A quick way to create a DNA/RNA sequence is storing symbols in a vector.

julia> seq = [DNA_A, DNA_C, DNA_G, DNA_T]
4-element Array{BioSymbols.DNA,1}:
DNA_A
DNA_C
DNA_G
DNA_T

julia> [convert(DNA, x) for x in "ACGT"]  # from a string
4-element Array{BioSymbols.DNA,1}:
DNA_A
DNA_C
DNA_G
DNA_T


## Using Tuple

Julia offers a tuple type to represent multiple values in a value. It is similar to Vector but is significantly different in some points. First, Tuple is immutable while Vector is mutable. So you cannot update elements in a tuple once created. Second, a tuple type is parameterized by its length. That means it is inefficient to represent variable-length sequences in tuple due to type instability problem.

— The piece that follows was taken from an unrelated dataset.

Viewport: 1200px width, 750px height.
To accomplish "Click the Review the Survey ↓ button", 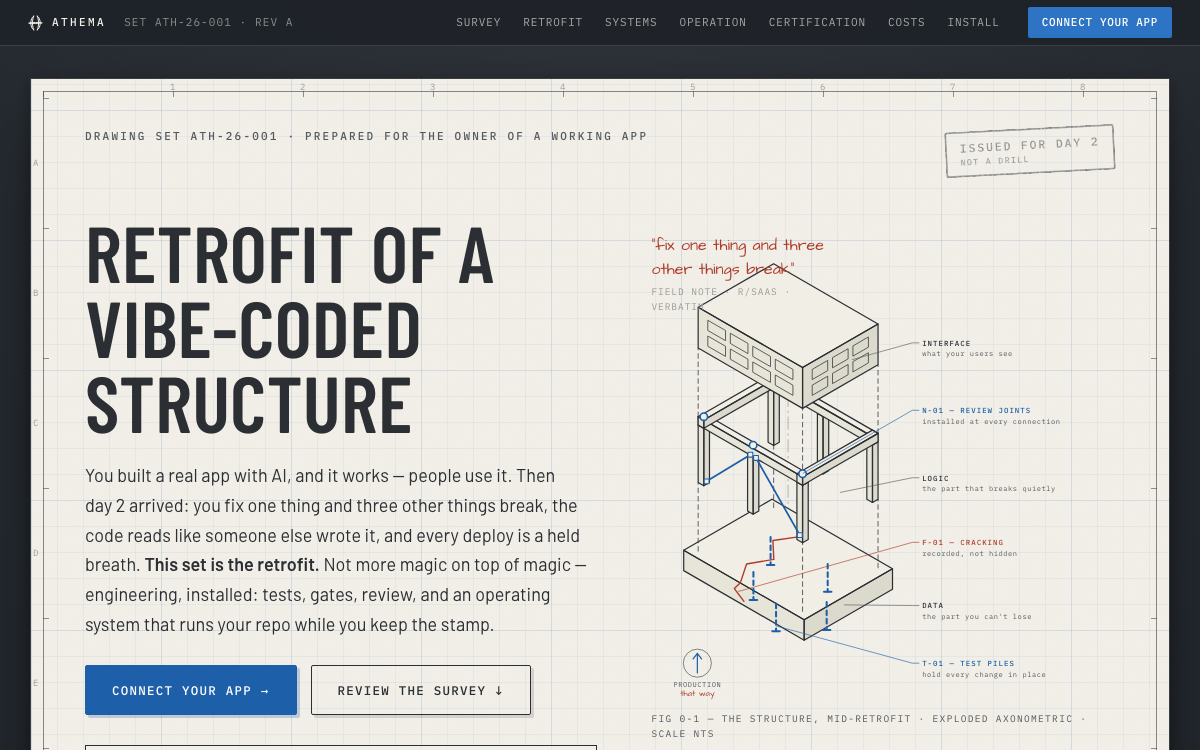I will coord(421,690).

julia> (RNA_A, RNA_U, RNA_C)  # RNA triplet (or codon)
(RNA_A, RNA_U, RNA_C)


## Using BioSequences.jl

Using Vector or Tuple is simple, however, BioSymbols does not offer useful operations for these representations. So you need to use built-in operations of Julia or other packages. Moreover, these representations are not necessarily efficient. For example, DNA is an 8-bit primitive but it only uses 4 bits, which means 50% of a Vector{DNA}'s space is not used at all.

For the purpose of representing sequences as efficient as possible BioJulia has developed BioSequences.jl package. The BioSequence type of BioSequences.jl is able to represent a DNA/RNA sequence in 2 or 4 bits per symbol. It also offers many efficient algorithms and I/O tools for common file formats such as FASTA.